First up was Hotline TNT. I last saw them play a secret show in a crumbling bandshell back in 2022, and I'll admit, I didn't ‘get it’ back then. It was a split bill with a hardcore band and I expected another. Maybe it's the grey hairs talking, but their sound lit up something deep inside of me this time. They wove a fabric of upfront and honest emotion out of fuzzed-out guitars, tight vocal harmonies, and drums that somehow pushed and pulled at the same time. There were parts that sped ahead of you and parts that felt like being dragged back by a weight of massive proportion despite a steady bpm. Often you didn't realize which one or the other you were in until the next section started. To be in the crowd was to be taken on a journey with them. Not one that was always pleasant, but one that you couldn't help but look back on fondly once their amps clicked off.
The Tubs followed with an absolute knockout performance. Imagine if the Manchester bands of the ‘90s traded their uppers and clubs for edibles and basements. Chiller, deeper, more introspective, and less concerned with making you dance because they knew they'd make you feel. In some ways, they felt like a secondhand puzzle where the stray pieces just so happened to replace the missing ones to make a collage more beautiful than the original. Rhythm guitar and vocals from a ‘90s college rock band, jangly leads that would've fit into the summer of love as easily as The Buzzcocks, and a rhythm section that not only glued them together, but lifted them both up. In short, I spent most of the set slackjawed in awe that I'd never heard of this band before, knowing this was a turning point in my life around music.
Wishy refused to be outdone. I usually roll my eyes at bands with three guitarists, but they not only pulled it off, they made me reconsider my position. The kind of excess that turns into sonic mush from less skilled players became a finely molded sculpture of a summer passed but fondly remembered in the many hands of Wishy. To put it simply, the music was charming. The songs were smartly written and in the paraphrased words of Miles Davis, "the notes were spent like dollars" — each player only added what enhanced the sound. They didn't try to beat you over the head with the feeling of each song, but gently led you to walk there yourself.
Horse Jumper of Love had an altogether different approach. The three-piece was happy to hit the fuzz pedal and drop their sound on you like a ton of bricks, but before you knew it the bricks had turned to feathers that blew away in the breeze. I haven't seen a band so absolutely in control of their dynamics in a long time. The lyrics existed to serve the music and the music painted a landscape to back up the lyrics. They've been heroes in this scene for a long time now and it's exceedingly obvious they've put their 10,000 hours in a few times over. While the other bands reminded me of good times gone by, Horse Jumper of Love put triumph over the bad times at center stage. Like walking home through a snowstorm, there were moments of beauty, moments where you didn't think you could keep going, and resolutions that you simply must. These moments formed a sonic texture much greater than the sum of its parts and showed off the pure talent of these three players.
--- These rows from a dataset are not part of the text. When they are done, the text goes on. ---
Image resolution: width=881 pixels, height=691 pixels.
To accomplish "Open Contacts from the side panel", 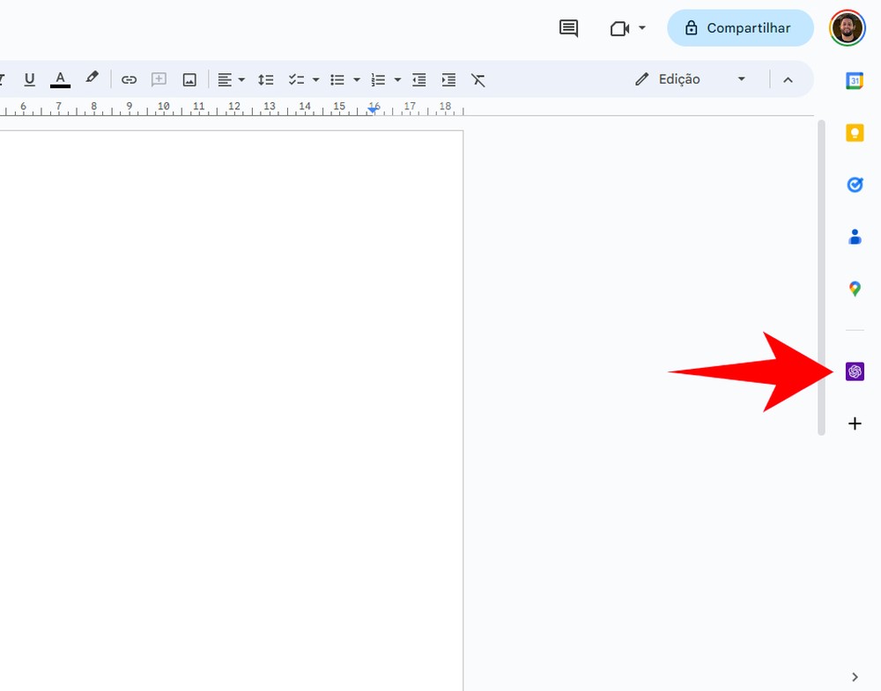I will pyautogui.click(x=855, y=236).
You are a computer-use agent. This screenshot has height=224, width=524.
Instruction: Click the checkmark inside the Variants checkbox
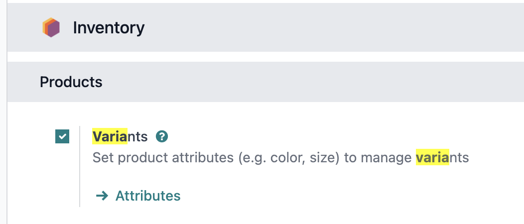[62, 136]
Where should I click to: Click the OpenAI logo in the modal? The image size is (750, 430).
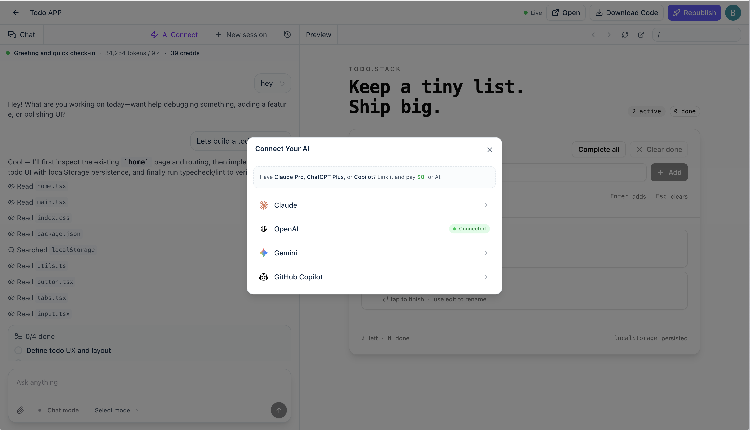pyautogui.click(x=263, y=229)
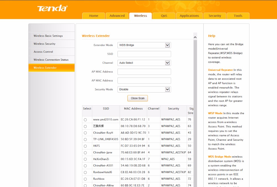Open Wireless Connection Status page
The width and height of the screenshot is (277, 187).
(51, 60)
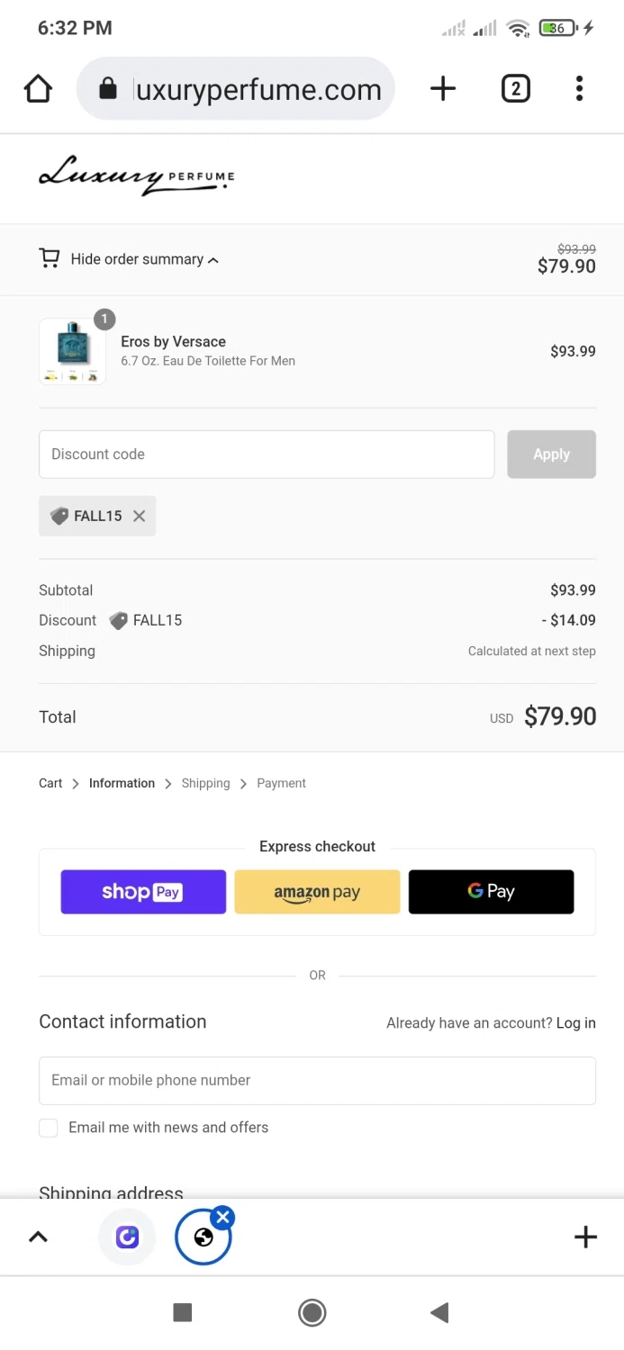Screen dimensions: 624x1350
Task: Collapse the Hide order summary section
Action: click(x=144, y=259)
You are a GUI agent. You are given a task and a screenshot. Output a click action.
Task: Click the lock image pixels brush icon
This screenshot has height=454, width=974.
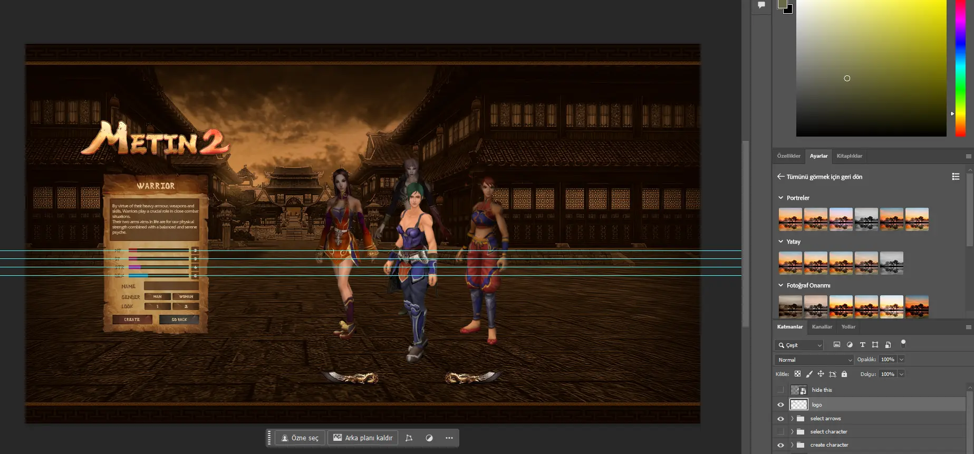[809, 374]
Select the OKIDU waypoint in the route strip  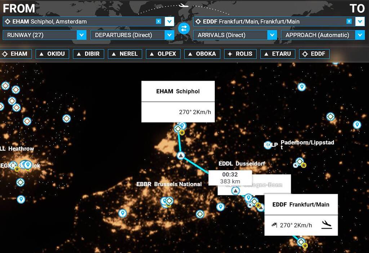pyautogui.click(x=52, y=54)
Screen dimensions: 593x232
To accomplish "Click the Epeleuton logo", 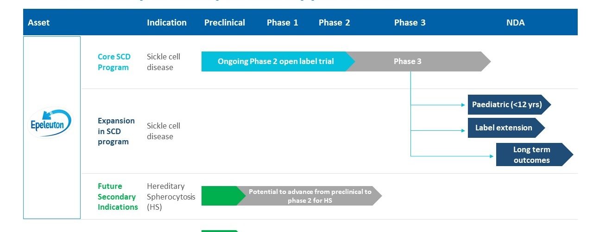I will point(49,122).
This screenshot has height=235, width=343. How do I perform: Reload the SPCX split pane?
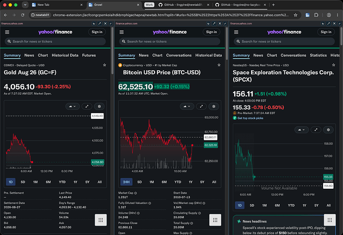[x=323, y=23]
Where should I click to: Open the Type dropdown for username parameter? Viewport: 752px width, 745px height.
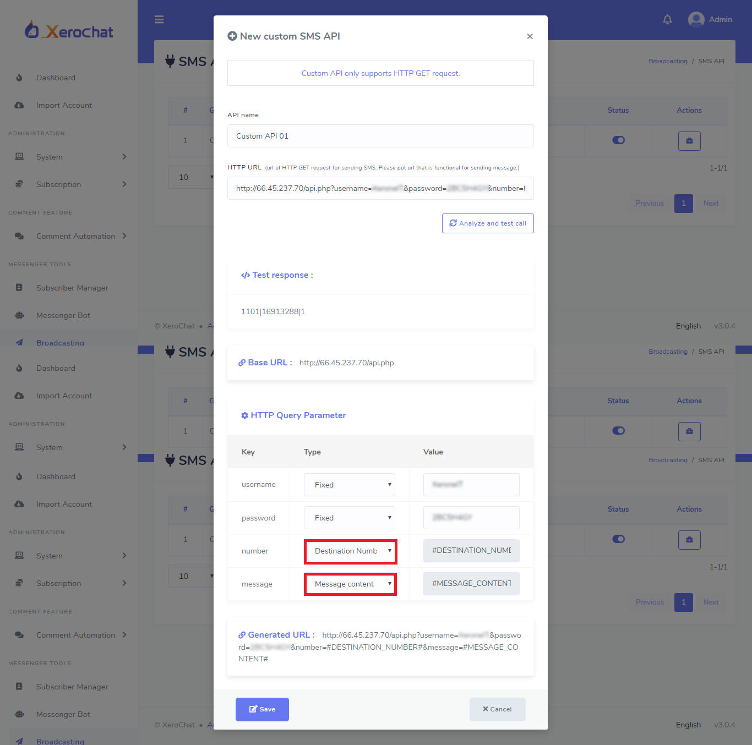[350, 485]
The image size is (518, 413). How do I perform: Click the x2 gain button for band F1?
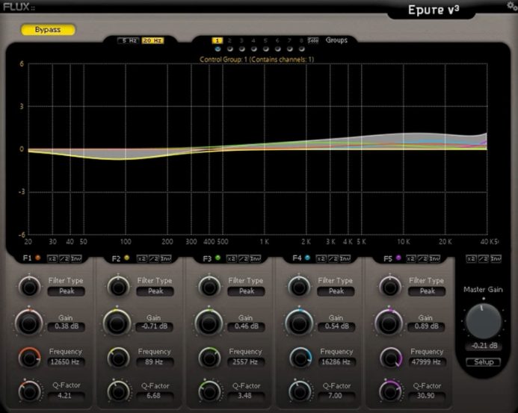[52, 258]

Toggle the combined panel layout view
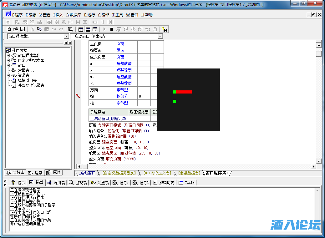tap(95, 29)
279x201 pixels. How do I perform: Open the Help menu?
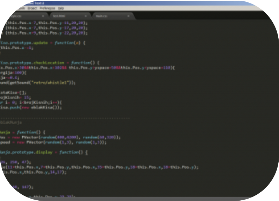pyautogui.click(x=61, y=8)
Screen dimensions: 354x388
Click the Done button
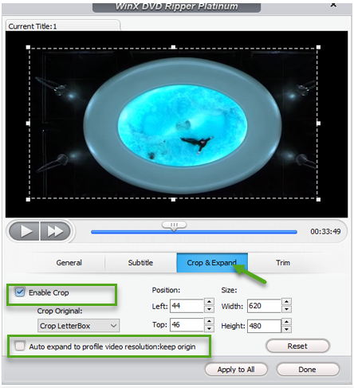[308, 370]
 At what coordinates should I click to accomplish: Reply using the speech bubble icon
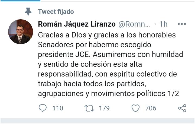[x=43, y=108]
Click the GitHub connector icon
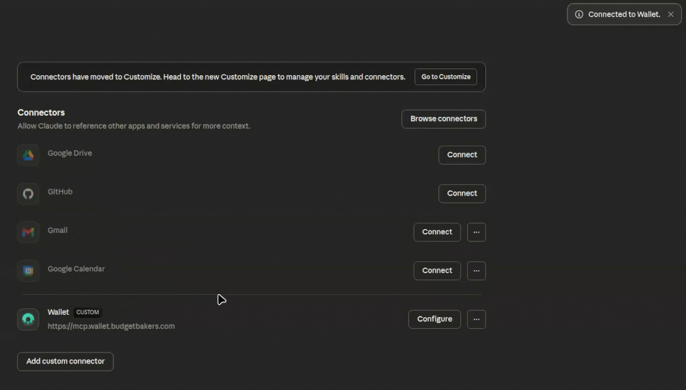 [x=28, y=193]
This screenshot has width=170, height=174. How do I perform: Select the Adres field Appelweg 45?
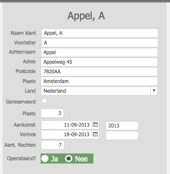point(99,62)
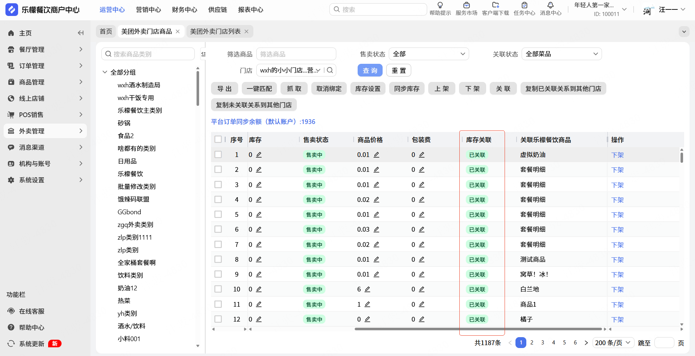The width and height of the screenshot is (695, 356).
Task: Click the edit pencil for row 1 商品价格
Action: pyautogui.click(x=376, y=155)
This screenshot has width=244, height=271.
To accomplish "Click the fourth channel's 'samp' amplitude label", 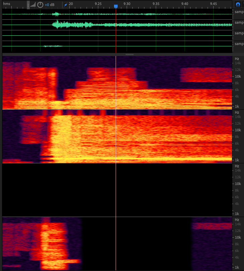I will (x=239, y=44).
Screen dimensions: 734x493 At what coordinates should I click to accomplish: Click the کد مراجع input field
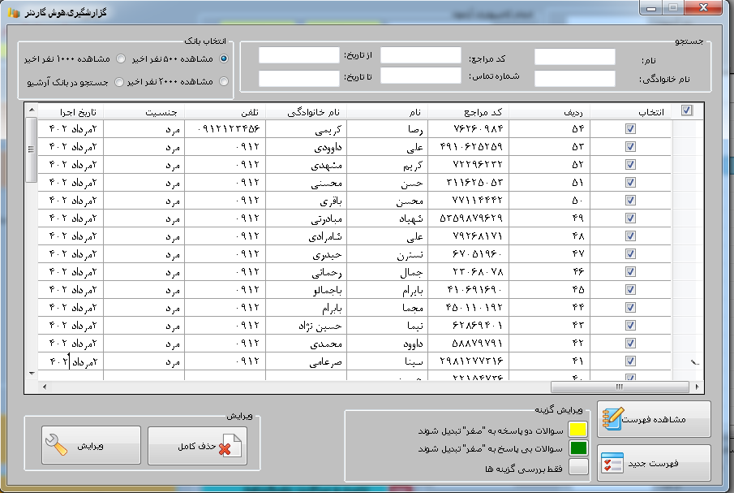(x=420, y=55)
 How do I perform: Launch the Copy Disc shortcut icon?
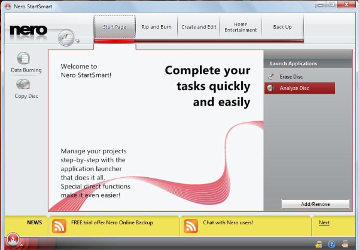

Finally, Canaries closed out the night. I expected to stay for a couple songs, snap a few shots and head home (give me a break, I'm cresting the proverbial hill and it was a school night), but suddenly it was the end of their set and those who dared to stay stood in awe. This was another patchwork of players who, on paper, shouldn't have sounded as good together as they did, but made a complex formula have a perfect result. Drums that borderlined punk drove soft vocals, different singers on different songs trading off lines, and bass and guitar work that refused to be pinned to a genre made for a perfect closer to a night of broken assumptions. They taught me that it was time to think less and listen more.
This epic bill, known as "The Trip" on the posters, couldn’t have been described more perfectly. Not in the sense of a tab on your tongue, but of a long, extended journey chronicled on a forgotten VHS tape. I was put through perils, I saw unrefined beauty, I was beaten down and picked back up, but most of all, I was left with a lingering feeling that things may not go the way that I wanted them to, but that it would ultimately be alright. I couldn't shake the feeling that I was watching a live version of a soundtrack to a movie unseen by most but absolutely revered by those in the know. Thanks to DIVE, I was let in on a powerful secret that changed the course of every life that stood in that room.